Budget 2025 will be tabled in Parliament by Finance Minister François-Philippe Champagne on November 4th. It is an opportunity for Prime Minister Mark Carney’s government to set a new policy direction for Canada. Uncertainty is high. Stakes are high. Will the government meet the moment – the hinge moment, as Carney would say? Will Budget 2025 be fiscally responsible?

James Baldwin, the late American writer and activist, said, “Not everything that is faced can be changed. But nothing can be changed until it is faced.” Canada is a great country by many metrics (see Browne and Page, Policy Magazine, 2025). But we are slipping in some fundamental ways.

Work by Nobel economics laureates Daron Acemoglu and James Robinson (Why Nations Fail, 2014) illustrates that successful countries are founded on inclusive institutions that promote opportunities for people, especially the young, to participate in the economy and drive the innovation essential for prosperity.

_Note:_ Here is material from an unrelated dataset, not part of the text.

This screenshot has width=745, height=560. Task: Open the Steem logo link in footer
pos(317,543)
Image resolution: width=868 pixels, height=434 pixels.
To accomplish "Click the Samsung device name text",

After 25 years of largely avoidable crises, globalization and technological change, people are losing faith in our institutions and this has been highlighted in research by Statistics Canada. These forces are made even more dangerous by geopolitics in a divided world amid the apparent unravelling of the rules-based international order.

Author Salmon Rushdie describes hinge moments (Languages of Truth, 2021) in history as, “when everything is in flux and the future is up for grabs”. Dan Gardner highlights the implications for sovereignty (“Liberal Democracy is in Danger”, Substack, 2025) “…as uncertainty rises and society frays, freedom feels like a burden”.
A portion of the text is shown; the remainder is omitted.